Zephyrnet Logo

Top 6 NLP Language Models Transforming AI In 2023

Date:

GPT-4 dialog

In the rapidly evolving field of artificial intelligence, natural language processing has become a focal point for researchers and developers alike. As a testament to the remarkable progress in this area, several groundbreaking language models have emerged in recent years, pushing the boundaries of what machines can understand and generate. In this article, we will delve into the latest advancements in the world of large-scale language models, exploring enhancements introduced by each model, their capabilities, and potential applications.

We’ll start with a seminal BERT model from 2018 and finish with this year’s latest breakthroughs like LLaMA by Meta AI and GPT-4 by OpenAI. If you’d like to skip around, here are the language models we featured:

  1. BERT by Google
  2. GPT-3 by OpenAI
  3. LaMDA by Google
  4. PaLM by Google
  5. LLaMA by Meta AI
  6. GPT-4 by OpenAI

If this in-depth educational content is useful for you, you can subscribe to our AI research mailing list to be alerted when we release new material. 

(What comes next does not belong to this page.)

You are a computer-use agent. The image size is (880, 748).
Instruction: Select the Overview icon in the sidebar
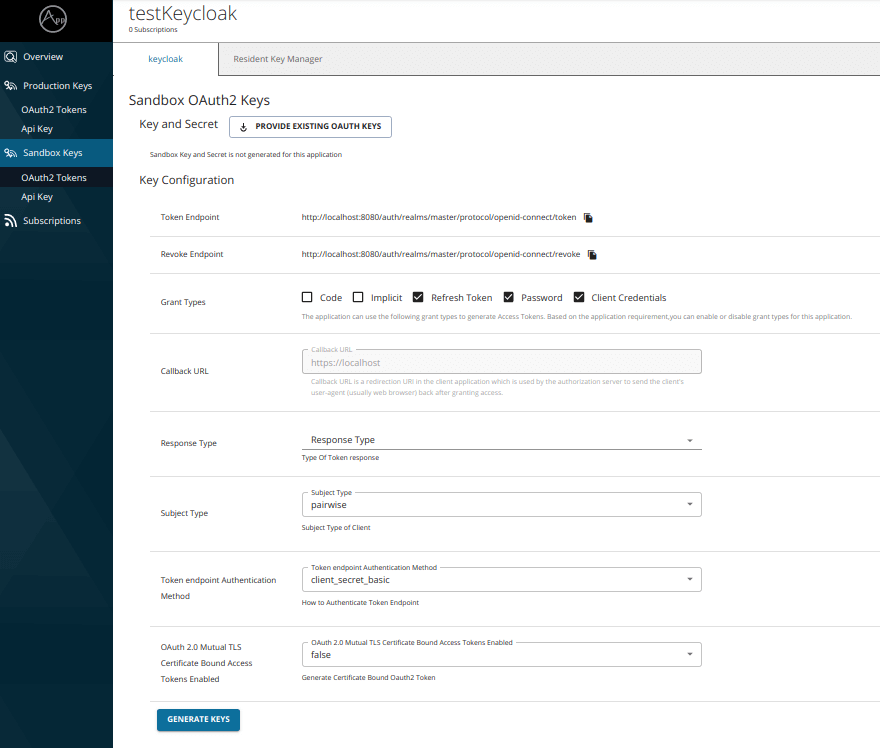[11, 57]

The Most Important Large Language Models (LLMs) in 2023

1. BERT by Google

Summary 

In 2018, the Google AI team introduced a new cutting-edge model for Natural Language Processing (NLP) – BERT, or Bidirectional Encoder Representations from Transformers. Its design allowed the model to consider the context from both the left and the right sides of each word. While conceptually simple, BERT obtained new state-of-the-art results on eleven NLP tasks, including question answering, named entity recognition, and other tasks related to general language understanding.  This model marked a new era in NLP with pre-training of language models becoming a new standard.

What is the goal? 

  • To remove the limitations of the earlier language models, specifically in terms of the pre-trained representations being unidirectional, which limited the choice of architectures that could be used for pre-training and restricted the fine-tuning approaches.
    • For example, OpenAI’s GPT v1 used a left-to-right architecture, where every token only attended to previous tokens in the Transformer’s self-attention layers.
    • This setup was suboptimal for sentence-level tasks and especially harmful for token-level tasks, where it was important to incorporate context from both sides.

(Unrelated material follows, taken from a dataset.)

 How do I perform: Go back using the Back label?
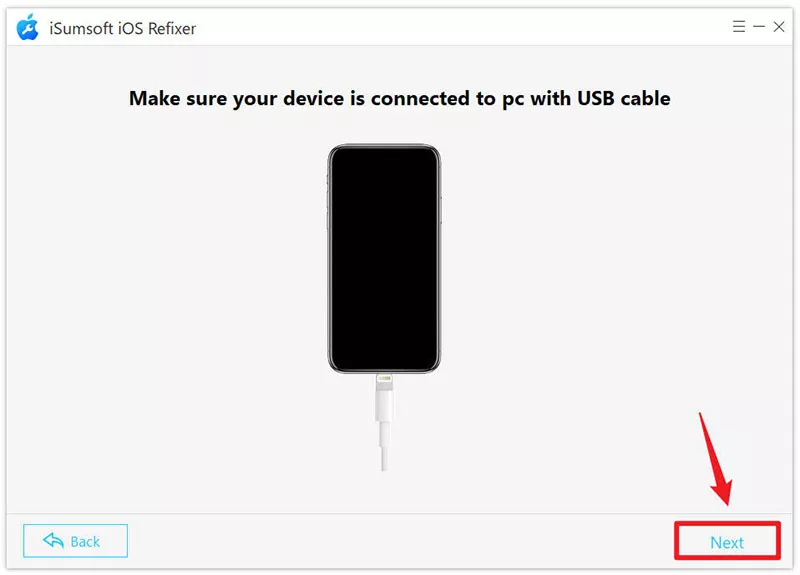pos(85,541)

How is the problem approached?

  • Training a deep bidirectional model by randomly masking a percentage of input tokens – thus, avoiding cycles where words can indirectly “see themselves”.
  • Also pre-training a sentence relationship model by building a simple binary classification task to predict whether sentence B immediately follows sentence A, thus allowing BERT to better understand relationships between sentences.
  • Training a big model (24 Transformer blocks, 1024-hidden, 340M parameters) with lots of data (3.3 billion word corpus).

What are the results?

  • Advancing the state-of-the-art for 11 NLP tasks, including:
    • getting a GLUE score of 80.4%, which is a 7.6% of absolute improvement from the previous best result;
    • achieving 93.2% accuracy on SQuAD 1.1 and outperforming human performance by 2%.
  • Suggesting a pre-trained model, which doesn’t require any substantial architecture modifications to be applied to specific NLP tasks.

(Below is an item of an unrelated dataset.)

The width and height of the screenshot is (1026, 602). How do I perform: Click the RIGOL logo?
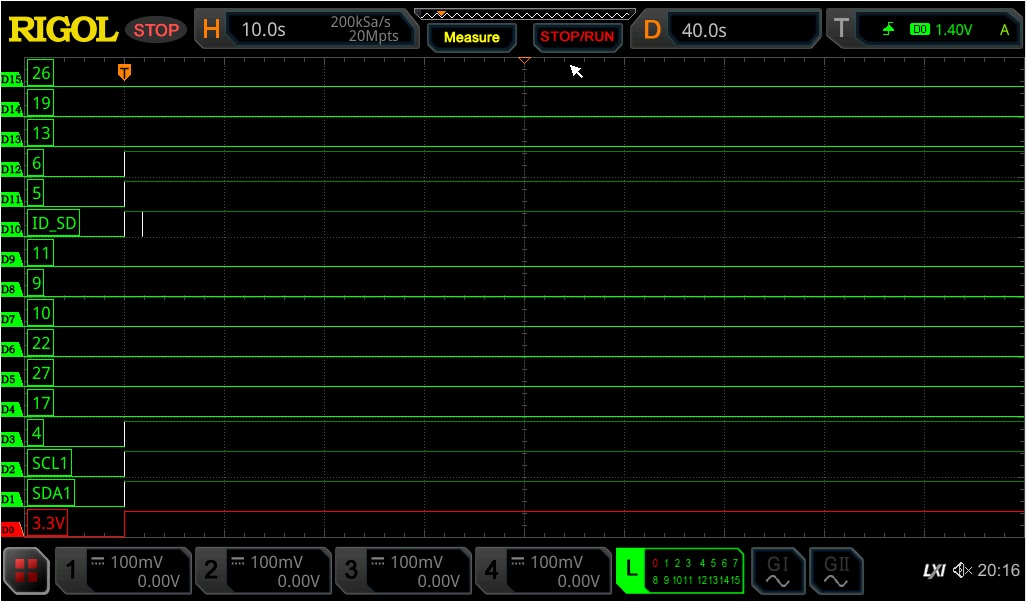63,30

Where to learn more about this research?

Where can you get implementation code?

2. GPT-3 by OpenAI

Summary 

The OpenAI team introduced GPT-3 as an alternative to having a labeled dataset for every new language task. They suggested that scaling up language models can improve task-agnostic few-shot performance. To test this suggestion, they trained a 175B-parameter autoregressive language model, called GPT-3, and evaluated its performance on over two dozen NLP tasks. The evaluation under few-shot learning, one-shot learning, and zero-shot learning demonstrated that GPT-3 achieved promising results and even occasionally outperformed the state-of-the-art results achieved by fine-tuned models. 

What is the goal? 

  • To suggest an alternative solution to the existing problem, when a labeled dataset is needed for every new language task.

How is the problem approached?

  • The researchers suggested scaling up language models to improve task-agnostic few-shot performance. 
  • The GPT-3 model uses the same model and architecture as GPT-2, including modified initialization, pre-normalization, and reversible tokenization.
  • However, in contrast to GPT-2, it uses alternating dense and locally banded sparse attention patterns in the layers of the transformer, as in the Sparse Transformer.
GPT-3

What are the results?

  • The GPT-3 model without fine-tuning achieves promising results on a number of NLP tasks, and even occasionally surpasses state-of-the-art models that were fine-tuned for that specific task:
    • On the CoQA benchmark, 81.5 F1 in the zero-shot setting, 84.0 F1 in the one-shot setting, and 85.0 F1 in the few-shot setting, compared to the 90.7 F1 score achieved by fine-tuned SOTA.
    • On the TriviaQA benchmark, 64.3% accuracy in the zero-shot setting, 68.0% in the one-shot setting, and 71.2% in the few-shot setting, surpassing the state of the art (68%) by 3.2%.
    • On the LAMBADA dataset, 76.2 % accuracy in the zero-shot setting, 72.5% in the one-shot setting, and 86.4% in the few-shot setting, surpassing the state of the art (68%) by 18%.
  • The news articles generated by the 175B-parameter GPT-3 model are hard to distinguish from real ones, according to human evaluations (with accuracy barely above the chance level at ~52%). 
  • Despite the remarkable performance of GPT-3, it got mixed reviews from the AI community:
    • “The GPT-3 hype is way too much. It’s impressive (thanks for the nice compliments!) but it still has serious weaknesses and sometimes makes very silly mistakes. AI is going to change the world, but GPT-3 is just a very early glimpse. We have a lot still to figure out.” – Sam Altman, CEO and co-founder of OpenAI.
    • “I’m shocked how hard it is to generate text about Muslims from GPT-3 that has nothing to do with violence… or being killed…” – Abubakar Abid, CEO and founder of Gradio.
    • “No. GPT-3 fundamentally does not understand the world that it talks about. Increasing corpus further will allow it to generate a more credible pastiche but not fix its fundamental lack of comprehension of the world. Demos of GPT-4 will still require human cherry picking.” – Gary Marcus, CEO and founder of Robust.ai.
    • “Extrapolating the spectacular performance of GPT3 into the future suggests that the answer to life, the universe and everything is just 4.398 trillion parameters.” – Geoffrey Hinton, Turing Award winner.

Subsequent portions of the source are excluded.